The Wasteland

Auteur : Ahmad Bahrami né en 1972 est un réalisateur, acteur, scénariste iranien. Ancien élève de Kiarostami, il a réalisé trois films dont The Wastetown (2022), deuxième élément d’une trilogie annoncée, dont le premier élément est The Wasteland (2020), récompensé à la Mostra de Venise en 2020 et par le Prix du Jury et celui de l’EAC au festival Nouvelles Images Persanes à Vitré.

Interprètes : Ali Bagheri (Lotfollah) ; Farrokh Nemati (le patron) ; Mahdieh Nassaj (Sarvar).

Résumé : Quelque part en plein désert, au Sud de l’Iran, des employés tentent de s’organiser pour affronter au mieux la fermeture prochaine de l’usine de briques où ils travaillent.

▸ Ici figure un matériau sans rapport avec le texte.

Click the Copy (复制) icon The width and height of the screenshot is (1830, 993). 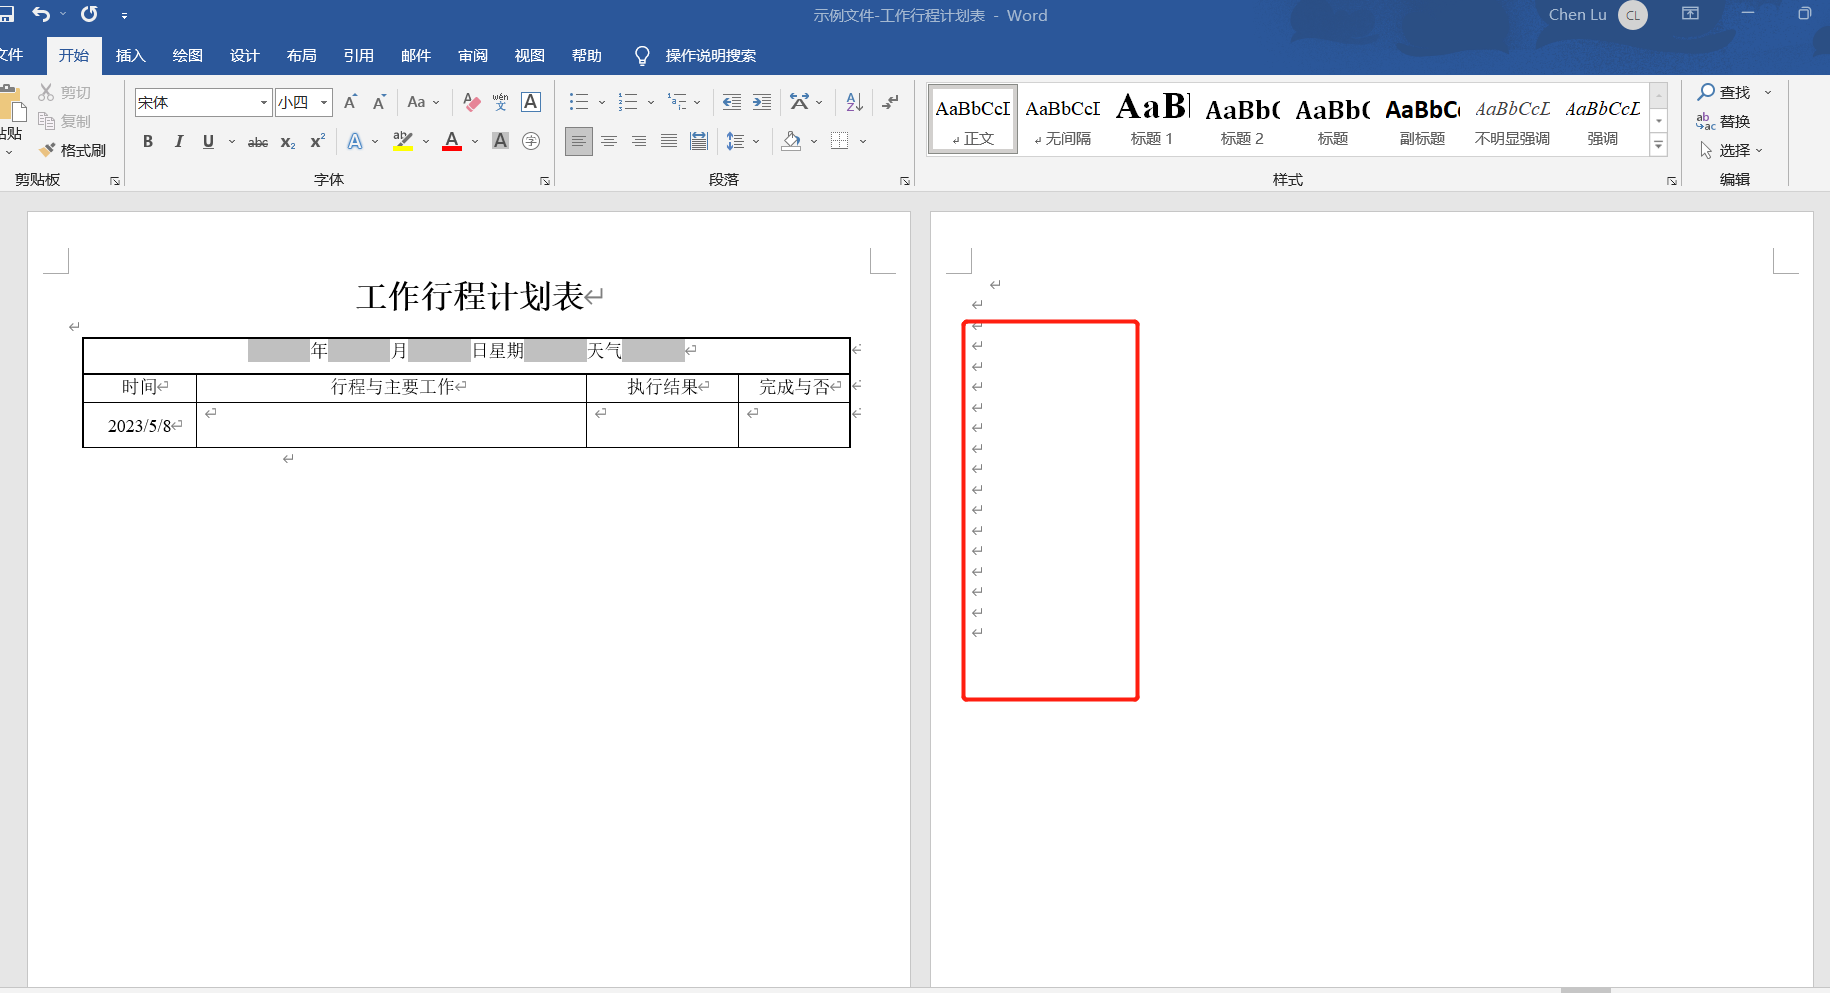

Analyse : Un film bouleversant d’une grande beauté formelle et d’une infinie tristesse. Un film qu’on croirait tourné dans les années 50 avec une « patte à l’ancienne », de longs travellings sur cette usine qu’on sent vouée à disparaître, sur ces paysages désertiques faits de cailloux et de pistes rudimentaires, dans un format 4/3 pour mieux cerner, enfermer les personnages et les lieux, de longs plans séquences sophistiqués, dans un somptueux noir et blanc, cinéma qui n’est pas sans rappeler celui du hongrois Béla Tarr (Ours d’argent au Festival de Berlin en 2011 pour Le Cheval de Turin). Le réalisateur prend son temps pour révéler son histoire. Il a choisi une narration en boucle. L’annonce de la fermeture de l’usine par le patron « Vous savez que j’ai tout fait pour garder cette briqueterie ouverte… » est répétée à plusieurs reprises, chaque fois plus détaillée, entrecoupée de flash-back sur la situation des ouvriers. L’unité de lieu, huis clos à ciel ouvert, donne l’impression de l’enfermement inéluctable dans lequel se trouvent ces quelques familles, rivées à leur travail et à la masure qui leur est concédée comme habitat mais qu’ils devront quand même quitter. Ouvriers recroquevillés, abattus de fatigue, travaillant cette terre à main nue pour en sortir des briques charriées sur des brouettes de fortune et empilées à la main, dont on apprend que certains n’ont pas été payés depuis neuf mois. Un lieu de désolation et de souffrance. Le patron promet bien sûr de revenir les payer quand il aura l’argent car, dit-il, les briqueteries ferment, étranglées par l’usage du ciment, et il n’a plus d’argent (une voix dans l’assistance murmurera qu’il ment !). La délation auprès du patron, le jeu des désirs amoureux, avoués et inavoués, le mensonge, le racisme envers les ouvriers kurdes, le paternalisme du propriétaire qui régente leur vie personnelle, sont le quotidien de cette petite communauté. L’intermédiaire docile entre le patron et les familles, le contremaître Lotfollah, homme à tout faire, taillable et corvéable à merci, qui n’a pas quitté les lieux depuis sa naissance il y a 40 ans, est une figure centrale et bienveillante de ces lieux. Il veille à apporter des morceaux de glace à chaque famille, pour leur donner un peu de fraicheur et de l’eau. 

En dénonçant les dérives d’un capitalisme patriarcal, la malheureuse situation de certains ouvriers iraniens, avec des images d’une très grande beauté dans une magnifique lumière, Ahmad Bahrimi nous offre une de ces pépites de pur cinéma que l’on ne voit plus, hélas, très souvent.